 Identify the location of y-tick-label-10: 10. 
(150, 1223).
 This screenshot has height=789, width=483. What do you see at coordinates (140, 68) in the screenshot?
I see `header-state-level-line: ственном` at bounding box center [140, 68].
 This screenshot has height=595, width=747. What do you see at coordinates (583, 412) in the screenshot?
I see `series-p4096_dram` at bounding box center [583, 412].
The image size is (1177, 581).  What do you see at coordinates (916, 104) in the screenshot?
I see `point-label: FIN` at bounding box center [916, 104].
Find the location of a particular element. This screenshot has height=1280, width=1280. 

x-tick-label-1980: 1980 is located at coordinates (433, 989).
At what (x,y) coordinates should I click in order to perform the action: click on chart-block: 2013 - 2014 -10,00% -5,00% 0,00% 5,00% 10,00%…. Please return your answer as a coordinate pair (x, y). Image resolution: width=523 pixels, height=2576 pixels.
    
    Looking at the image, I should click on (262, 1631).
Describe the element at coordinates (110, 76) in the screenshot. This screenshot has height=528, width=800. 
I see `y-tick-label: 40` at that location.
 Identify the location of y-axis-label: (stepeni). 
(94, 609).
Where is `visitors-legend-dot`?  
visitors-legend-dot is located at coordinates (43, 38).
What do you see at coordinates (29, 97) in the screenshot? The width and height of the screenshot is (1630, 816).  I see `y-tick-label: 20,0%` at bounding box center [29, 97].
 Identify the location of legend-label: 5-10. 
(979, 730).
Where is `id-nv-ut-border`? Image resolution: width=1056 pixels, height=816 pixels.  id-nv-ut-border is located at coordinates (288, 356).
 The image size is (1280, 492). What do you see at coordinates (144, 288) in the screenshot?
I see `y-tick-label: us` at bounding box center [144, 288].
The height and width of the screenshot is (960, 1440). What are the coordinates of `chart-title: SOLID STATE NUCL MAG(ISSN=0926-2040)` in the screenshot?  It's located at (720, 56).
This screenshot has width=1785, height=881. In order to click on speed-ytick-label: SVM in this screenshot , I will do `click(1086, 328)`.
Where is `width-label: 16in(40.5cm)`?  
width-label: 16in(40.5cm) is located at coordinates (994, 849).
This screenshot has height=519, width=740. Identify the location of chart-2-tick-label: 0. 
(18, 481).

--

Arrange the records above, from the line containing "The height and" through the end of the records, as a Markdown table with the columns Row and Line. Number each line and leave out blank lines.

| Row | Line |
|---|---|
| 1 | The height and width of the screenshot is (960, 1440). What are the coordinates of `chart-title: SOLID STATE NUCL MAG(ISSN=0926-2040)` in the screenshot?  It's located at (720, 56). |
| 2 | This screenshot has width=1785, height=881. In order to click on speed-ytick-label: SVM in this screenshot , I will do `click(1086, 328)`. |
| 3 | Where is `width-label: 16in(40.5cm)`?   |
| 4 | width-label: 16in(40.5cm) is located at coordinates (994, 849). |
| 5 | This screenshot has height=519, width=740. Identify the location of chart-2-tick-label: 0.  |
| 6 | (18, 481). |